» **Data to examine**:

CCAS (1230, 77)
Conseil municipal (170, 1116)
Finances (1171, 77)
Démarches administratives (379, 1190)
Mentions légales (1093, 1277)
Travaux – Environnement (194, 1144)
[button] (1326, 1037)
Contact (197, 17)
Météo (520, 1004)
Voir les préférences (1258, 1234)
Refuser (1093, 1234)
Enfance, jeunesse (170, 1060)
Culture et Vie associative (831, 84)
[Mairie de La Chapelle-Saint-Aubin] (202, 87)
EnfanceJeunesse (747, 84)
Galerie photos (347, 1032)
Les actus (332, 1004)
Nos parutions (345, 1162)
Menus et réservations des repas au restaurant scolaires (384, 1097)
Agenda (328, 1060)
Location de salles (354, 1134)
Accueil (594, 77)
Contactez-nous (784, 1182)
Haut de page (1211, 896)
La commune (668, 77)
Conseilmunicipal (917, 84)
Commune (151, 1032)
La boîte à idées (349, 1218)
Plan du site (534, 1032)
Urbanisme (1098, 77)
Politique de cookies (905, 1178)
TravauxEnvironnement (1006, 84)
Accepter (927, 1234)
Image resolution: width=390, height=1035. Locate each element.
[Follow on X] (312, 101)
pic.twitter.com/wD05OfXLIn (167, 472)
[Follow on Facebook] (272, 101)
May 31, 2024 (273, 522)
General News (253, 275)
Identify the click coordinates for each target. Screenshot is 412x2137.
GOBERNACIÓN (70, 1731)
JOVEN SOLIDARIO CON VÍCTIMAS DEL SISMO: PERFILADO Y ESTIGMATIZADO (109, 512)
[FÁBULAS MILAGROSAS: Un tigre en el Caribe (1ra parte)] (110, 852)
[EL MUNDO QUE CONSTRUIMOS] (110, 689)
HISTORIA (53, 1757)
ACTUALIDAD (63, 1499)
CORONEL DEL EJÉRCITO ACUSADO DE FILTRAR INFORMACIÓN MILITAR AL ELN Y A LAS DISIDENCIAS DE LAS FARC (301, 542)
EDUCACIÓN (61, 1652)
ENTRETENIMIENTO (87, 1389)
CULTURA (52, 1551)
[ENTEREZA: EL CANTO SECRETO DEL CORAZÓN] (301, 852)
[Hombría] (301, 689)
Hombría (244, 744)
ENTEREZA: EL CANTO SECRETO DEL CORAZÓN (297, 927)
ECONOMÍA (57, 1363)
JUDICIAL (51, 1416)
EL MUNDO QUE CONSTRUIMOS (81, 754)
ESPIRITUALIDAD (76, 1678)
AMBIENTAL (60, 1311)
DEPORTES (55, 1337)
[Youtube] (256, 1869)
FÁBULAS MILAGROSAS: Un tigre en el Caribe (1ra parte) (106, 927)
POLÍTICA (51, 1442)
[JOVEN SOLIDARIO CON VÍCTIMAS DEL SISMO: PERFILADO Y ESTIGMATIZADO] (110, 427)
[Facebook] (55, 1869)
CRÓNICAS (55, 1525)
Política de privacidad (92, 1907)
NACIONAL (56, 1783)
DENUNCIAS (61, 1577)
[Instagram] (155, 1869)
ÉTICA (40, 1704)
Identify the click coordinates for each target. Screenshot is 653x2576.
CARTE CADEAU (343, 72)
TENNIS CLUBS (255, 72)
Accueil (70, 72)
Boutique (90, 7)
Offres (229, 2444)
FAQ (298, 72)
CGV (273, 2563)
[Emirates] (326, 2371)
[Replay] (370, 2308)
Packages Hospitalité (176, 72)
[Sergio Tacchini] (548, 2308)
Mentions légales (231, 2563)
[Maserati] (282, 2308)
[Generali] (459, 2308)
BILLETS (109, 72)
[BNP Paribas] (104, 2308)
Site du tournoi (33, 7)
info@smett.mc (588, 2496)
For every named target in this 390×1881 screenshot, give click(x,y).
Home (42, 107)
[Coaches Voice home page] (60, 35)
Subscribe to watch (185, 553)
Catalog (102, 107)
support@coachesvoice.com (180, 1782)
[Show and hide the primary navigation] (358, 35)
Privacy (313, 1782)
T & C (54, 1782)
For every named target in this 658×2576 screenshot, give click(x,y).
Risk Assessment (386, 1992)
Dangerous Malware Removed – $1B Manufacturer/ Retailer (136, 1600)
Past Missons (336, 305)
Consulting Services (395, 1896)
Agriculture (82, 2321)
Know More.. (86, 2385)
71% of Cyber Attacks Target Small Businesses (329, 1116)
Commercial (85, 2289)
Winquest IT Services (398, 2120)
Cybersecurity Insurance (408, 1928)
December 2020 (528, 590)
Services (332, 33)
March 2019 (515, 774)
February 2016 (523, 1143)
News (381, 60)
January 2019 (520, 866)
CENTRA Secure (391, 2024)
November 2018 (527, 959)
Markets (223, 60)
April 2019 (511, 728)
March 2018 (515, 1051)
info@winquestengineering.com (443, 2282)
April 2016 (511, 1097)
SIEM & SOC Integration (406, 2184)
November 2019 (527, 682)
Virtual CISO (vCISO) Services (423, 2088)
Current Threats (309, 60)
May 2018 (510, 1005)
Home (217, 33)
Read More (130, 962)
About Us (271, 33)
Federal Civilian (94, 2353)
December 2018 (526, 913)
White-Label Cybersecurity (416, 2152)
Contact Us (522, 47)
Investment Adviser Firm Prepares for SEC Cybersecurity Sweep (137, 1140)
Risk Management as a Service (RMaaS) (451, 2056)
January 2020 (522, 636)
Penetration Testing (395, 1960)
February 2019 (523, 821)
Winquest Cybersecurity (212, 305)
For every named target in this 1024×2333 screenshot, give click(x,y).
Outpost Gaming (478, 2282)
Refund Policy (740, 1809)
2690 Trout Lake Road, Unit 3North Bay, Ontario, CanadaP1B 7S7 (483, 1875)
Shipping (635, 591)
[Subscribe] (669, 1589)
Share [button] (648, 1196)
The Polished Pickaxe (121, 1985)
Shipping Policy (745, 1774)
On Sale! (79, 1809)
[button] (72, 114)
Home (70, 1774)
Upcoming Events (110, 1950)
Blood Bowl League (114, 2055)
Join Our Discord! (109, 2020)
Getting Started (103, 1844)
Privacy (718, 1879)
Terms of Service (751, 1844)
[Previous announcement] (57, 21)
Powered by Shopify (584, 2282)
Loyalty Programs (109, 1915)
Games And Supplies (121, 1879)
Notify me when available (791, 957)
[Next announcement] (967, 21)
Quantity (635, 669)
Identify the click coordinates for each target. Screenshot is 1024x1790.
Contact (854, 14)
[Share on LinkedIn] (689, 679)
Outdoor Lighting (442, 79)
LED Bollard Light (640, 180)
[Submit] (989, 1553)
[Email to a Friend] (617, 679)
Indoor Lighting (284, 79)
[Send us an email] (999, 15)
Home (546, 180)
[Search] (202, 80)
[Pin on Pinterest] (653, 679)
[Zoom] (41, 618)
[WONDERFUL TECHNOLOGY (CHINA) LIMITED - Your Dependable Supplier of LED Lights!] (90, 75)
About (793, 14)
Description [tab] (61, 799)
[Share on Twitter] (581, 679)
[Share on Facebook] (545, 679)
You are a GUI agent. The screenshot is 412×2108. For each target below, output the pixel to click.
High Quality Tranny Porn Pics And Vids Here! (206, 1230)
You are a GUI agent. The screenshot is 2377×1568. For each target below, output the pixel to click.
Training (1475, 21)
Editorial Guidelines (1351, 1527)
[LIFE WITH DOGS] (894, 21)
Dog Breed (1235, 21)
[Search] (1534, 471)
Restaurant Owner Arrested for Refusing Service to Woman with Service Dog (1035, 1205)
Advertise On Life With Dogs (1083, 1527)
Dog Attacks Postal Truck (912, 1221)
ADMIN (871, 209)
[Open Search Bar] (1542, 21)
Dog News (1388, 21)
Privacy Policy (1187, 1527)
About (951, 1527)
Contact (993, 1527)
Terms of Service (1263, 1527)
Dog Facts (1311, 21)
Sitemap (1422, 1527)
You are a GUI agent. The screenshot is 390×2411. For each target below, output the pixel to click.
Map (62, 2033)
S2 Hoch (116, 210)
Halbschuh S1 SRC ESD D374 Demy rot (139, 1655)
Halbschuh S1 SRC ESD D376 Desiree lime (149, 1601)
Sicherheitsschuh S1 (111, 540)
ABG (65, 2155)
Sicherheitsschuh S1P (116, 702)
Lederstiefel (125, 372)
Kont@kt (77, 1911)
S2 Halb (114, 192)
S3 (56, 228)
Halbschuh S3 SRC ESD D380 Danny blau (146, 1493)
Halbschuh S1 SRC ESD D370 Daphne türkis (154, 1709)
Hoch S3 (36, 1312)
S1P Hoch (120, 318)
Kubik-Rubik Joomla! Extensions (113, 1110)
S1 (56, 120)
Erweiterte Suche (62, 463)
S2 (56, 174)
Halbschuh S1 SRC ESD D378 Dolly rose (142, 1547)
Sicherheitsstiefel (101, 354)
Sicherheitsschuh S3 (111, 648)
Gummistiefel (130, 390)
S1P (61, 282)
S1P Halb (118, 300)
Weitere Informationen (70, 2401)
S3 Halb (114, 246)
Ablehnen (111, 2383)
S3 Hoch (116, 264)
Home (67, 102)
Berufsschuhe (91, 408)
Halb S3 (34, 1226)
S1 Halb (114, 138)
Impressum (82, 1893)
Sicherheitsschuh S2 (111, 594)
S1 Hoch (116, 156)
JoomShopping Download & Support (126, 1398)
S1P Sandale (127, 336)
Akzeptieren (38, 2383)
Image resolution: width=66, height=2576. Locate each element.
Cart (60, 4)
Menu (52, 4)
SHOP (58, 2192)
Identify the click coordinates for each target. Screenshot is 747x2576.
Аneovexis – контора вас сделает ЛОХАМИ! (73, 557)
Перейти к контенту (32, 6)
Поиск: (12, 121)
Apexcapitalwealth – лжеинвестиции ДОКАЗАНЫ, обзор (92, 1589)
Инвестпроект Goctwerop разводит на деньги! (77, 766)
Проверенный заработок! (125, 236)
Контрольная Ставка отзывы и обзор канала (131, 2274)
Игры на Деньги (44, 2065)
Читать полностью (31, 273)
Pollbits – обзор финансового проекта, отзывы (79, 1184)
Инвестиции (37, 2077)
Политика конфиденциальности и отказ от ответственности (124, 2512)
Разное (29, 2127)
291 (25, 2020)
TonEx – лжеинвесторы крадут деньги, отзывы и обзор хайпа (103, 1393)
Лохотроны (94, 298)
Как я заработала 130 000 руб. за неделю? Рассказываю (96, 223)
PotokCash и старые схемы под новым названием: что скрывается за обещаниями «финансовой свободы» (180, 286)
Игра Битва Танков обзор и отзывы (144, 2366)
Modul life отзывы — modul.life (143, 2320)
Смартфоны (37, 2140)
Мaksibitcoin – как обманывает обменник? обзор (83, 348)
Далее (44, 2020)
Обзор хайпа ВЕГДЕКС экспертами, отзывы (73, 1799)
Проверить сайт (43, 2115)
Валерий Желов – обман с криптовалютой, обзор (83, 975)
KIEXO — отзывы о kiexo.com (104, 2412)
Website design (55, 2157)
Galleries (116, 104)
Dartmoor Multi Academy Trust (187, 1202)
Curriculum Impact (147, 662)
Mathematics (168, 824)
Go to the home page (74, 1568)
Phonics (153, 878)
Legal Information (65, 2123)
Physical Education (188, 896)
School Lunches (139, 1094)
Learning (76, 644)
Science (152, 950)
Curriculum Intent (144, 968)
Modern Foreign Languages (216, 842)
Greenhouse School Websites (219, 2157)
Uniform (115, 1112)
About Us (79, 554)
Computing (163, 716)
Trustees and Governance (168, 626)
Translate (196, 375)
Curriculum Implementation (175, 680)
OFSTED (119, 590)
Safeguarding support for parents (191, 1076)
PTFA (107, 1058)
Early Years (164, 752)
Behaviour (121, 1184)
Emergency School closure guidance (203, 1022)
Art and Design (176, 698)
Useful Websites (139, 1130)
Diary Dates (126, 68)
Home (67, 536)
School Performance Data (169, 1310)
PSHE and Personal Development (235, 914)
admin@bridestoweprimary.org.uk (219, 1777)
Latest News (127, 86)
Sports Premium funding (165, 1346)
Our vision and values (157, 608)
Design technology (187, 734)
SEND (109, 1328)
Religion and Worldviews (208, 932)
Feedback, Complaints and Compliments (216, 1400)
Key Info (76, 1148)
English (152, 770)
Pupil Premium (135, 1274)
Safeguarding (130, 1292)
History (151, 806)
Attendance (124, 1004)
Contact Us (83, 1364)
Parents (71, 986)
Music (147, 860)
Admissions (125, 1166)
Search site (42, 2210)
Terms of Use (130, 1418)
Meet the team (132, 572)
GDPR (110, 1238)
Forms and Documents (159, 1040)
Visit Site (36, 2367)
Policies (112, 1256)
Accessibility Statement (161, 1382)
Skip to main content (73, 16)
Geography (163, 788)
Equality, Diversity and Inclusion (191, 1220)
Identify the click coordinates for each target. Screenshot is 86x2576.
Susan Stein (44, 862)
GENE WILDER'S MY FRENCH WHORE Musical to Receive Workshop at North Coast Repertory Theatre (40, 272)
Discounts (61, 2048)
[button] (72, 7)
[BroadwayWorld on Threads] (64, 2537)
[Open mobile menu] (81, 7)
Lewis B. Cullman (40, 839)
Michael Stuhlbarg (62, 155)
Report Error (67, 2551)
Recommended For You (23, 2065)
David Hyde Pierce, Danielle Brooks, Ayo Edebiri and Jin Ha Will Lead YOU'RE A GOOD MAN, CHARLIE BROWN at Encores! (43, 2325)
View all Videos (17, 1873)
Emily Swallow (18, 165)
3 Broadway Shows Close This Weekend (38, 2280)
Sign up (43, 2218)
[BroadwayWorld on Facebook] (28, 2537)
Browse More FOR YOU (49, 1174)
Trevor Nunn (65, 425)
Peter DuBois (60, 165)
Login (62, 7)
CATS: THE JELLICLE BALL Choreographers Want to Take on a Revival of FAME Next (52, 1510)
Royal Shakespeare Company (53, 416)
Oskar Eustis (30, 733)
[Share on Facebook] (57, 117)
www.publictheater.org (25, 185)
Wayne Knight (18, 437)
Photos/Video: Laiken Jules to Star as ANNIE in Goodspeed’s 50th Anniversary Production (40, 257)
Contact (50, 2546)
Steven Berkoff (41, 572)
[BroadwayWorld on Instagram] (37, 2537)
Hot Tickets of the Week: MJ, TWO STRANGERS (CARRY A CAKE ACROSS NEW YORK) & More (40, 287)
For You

» **What you should do**: Print only what lies in the material above starting at the line with "ESTIGMATIZADO (109, 512)" and ending at the line with "February 2016 (523, 1143)", every line exactly as given.

» **Solution to this task**:
JOVEN SOLIDARIO CON VÍCTIMAS DEL SISMO: PERFILADO Y ESTIGMATIZADO (109, 512)
[FÁBULAS MILAGROSAS: Un tigre en el Caribe (1ra parte)] (110, 852)
[EL MUNDO QUE CONSTRUIMOS] (110, 689)
HISTORIA (53, 1757)
ACTUALIDAD (63, 1499)
CORONEL DEL EJÉRCITO ACUSADO DE FILTRAR INFORMACIÓN MILITAR AL ELN Y A LAS DISIDENCIAS DE LAS FARC (301, 542)
EDUCACIÓN (61, 1652)
ENTRETENIMIENTO (87, 1389)
CULTURA (52, 1551)
[ENTEREZA: EL CANTO SECRETO DEL CORAZÓN] (301, 852)
[Hombría] (301, 689)
Hombría (244, 744)
ENTEREZA: EL CANTO SECRETO DEL CORAZÓN (297, 927)
ECONOMÍA (57, 1363)
JUDICIAL (51, 1416)
EL MUNDO QUE CONSTRUIMOS (81, 754)
ESPIRITUALIDAD (76, 1678)
AMBIENTAL (60, 1311)
DEPORTES (55, 1337)
[Youtube] (256, 1869)
FÁBULAS MILAGROSAS: Un tigre en el Caribe (1ra parte) (106, 927)
POLÍTICA (51, 1442)
[JOVEN SOLIDARIO CON VÍCTIMAS DEL SISMO: PERFILADO Y ESTIGMATIZADO] (110, 427)
[Facebook] (55, 1869)
CRÓNICAS (55, 1525)
Política de privacidad (92, 1907)
NACIONAL (56, 1783)
DENUNCIAS (61, 1577)
[Instagram] (155, 1869)
ÉTICA (40, 1704)
Identify the click coordinates for each target. Screenshot is 653x2576.
CARTE CADEAU (343, 72)
TENNIS CLUBS (255, 72)
Accueil (70, 72)
Boutique (90, 7)
Offres (229, 2444)
FAQ (298, 72)
CGV (273, 2563)
[Emirates] (326, 2371)
[Replay] (370, 2308)
Packages Hospitalité (176, 72)
[Sergio Tacchini] (548, 2308)
Mentions légales (231, 2563)
[Maserati] (282, 2308)
[Generali] (459, 2308)
BILLETS (109, 72)
[BNP Paribas] (104, 2308)
Site du tournoi (33, 7)
info@smett.mc (588, 2496)
For every named target in this 390×1881 screenshot, give click(x,y).
Home (42, 107)
[Coaches Voice home page] (60, 35)
Subscribe to watch (185, 553)
Catalog (102, 107)
support@coachesvoice.com (180, 1782)
[Show and hide the primary navigation] (358, 35)
Privacy (313, 1782)
T & C (54, 1782)
For every named target in this 658×2576 screenshot, give click(x,y).
Risk Assessment (386, 1992)
Dangerous Malware Removed – $1B Manufacturer/ Retailer (136, 1600)
Past Missons (336, 305)
Consulting Services (395, 1896)
Agriculture (82, 2321)
Know More.. (86, 2385)
71% of Cyber Attacks Target Small Businesses (329, 1116)
Commercial (85, 2289)
Winquest IT Services (398, 2120)
Cybersecurity Insurance (408, 1928)
December 2020 (528, 590)
Services (332, 33)
March 2019 (515, 774)
February 2016 (523, 1143)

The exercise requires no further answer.